→ **Provided information**
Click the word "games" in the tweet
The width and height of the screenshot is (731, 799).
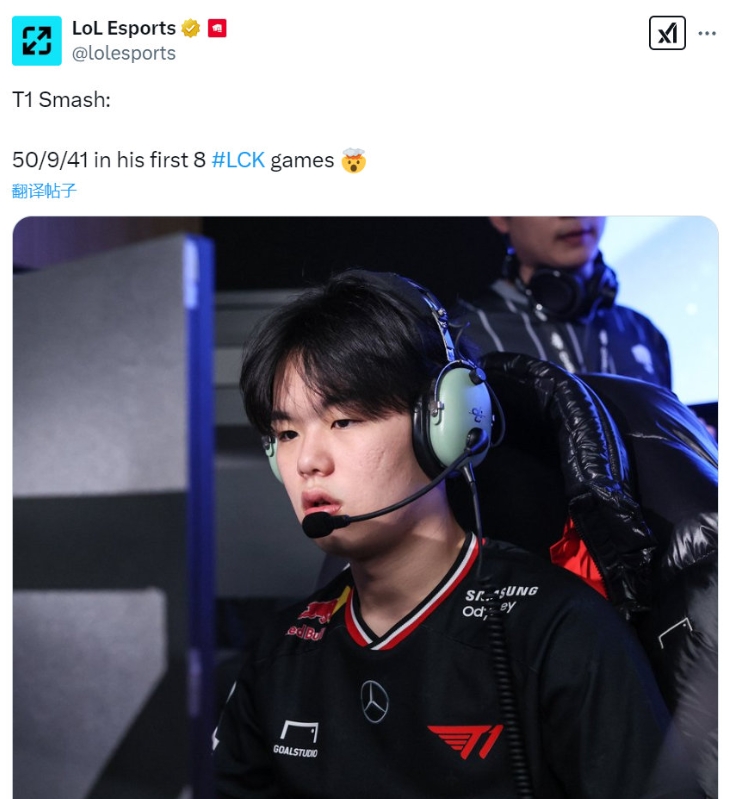point(302,161)
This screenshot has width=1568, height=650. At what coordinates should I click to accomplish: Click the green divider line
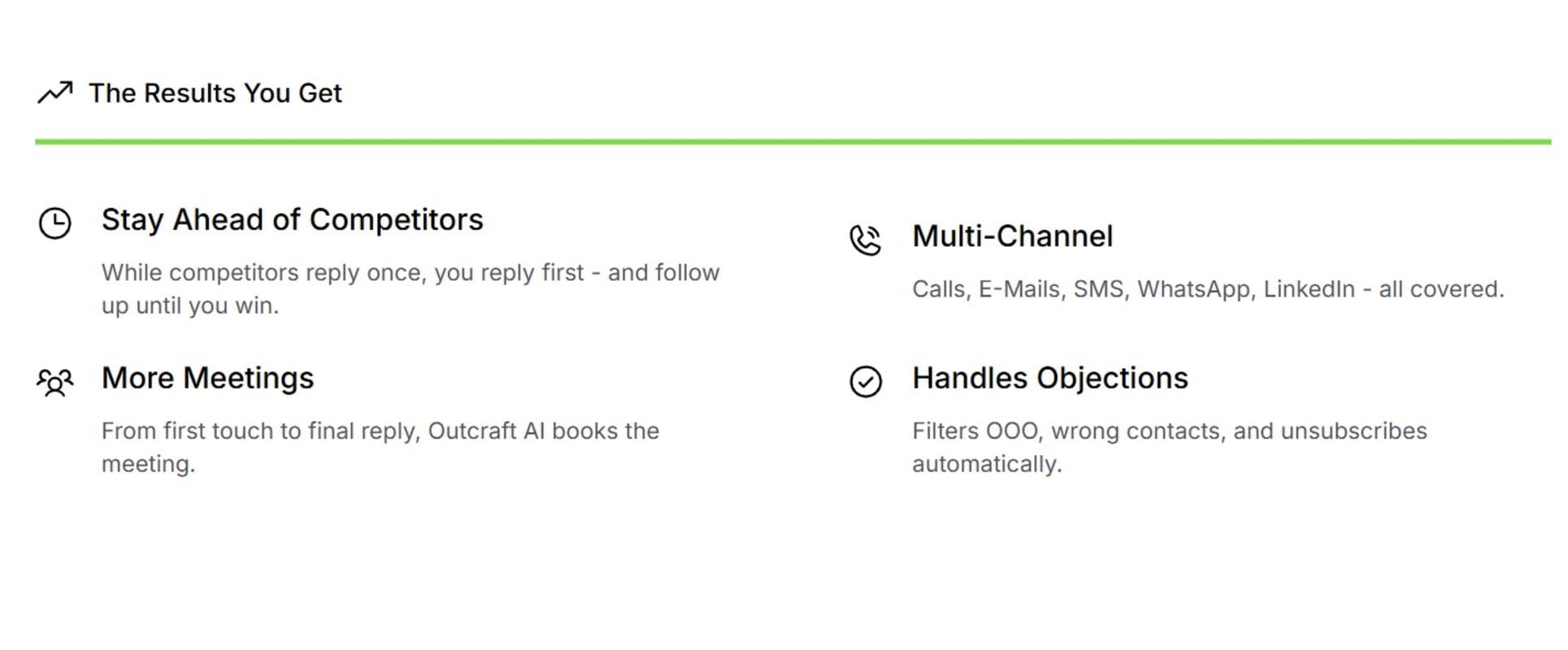[x=793, y=142]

→ **Assignment**
Your output should be exactly the lines of the records above from the one with "The width and" through the last, both ends included, with pictures excluded.

→ **Answer space**
The width and height of the screenshot is (731, 799).
point(302,161)
This screenshot has width=1568, height=650. At what coordinates should I click to accomplish: Click the green divider line
[x=793, y=142]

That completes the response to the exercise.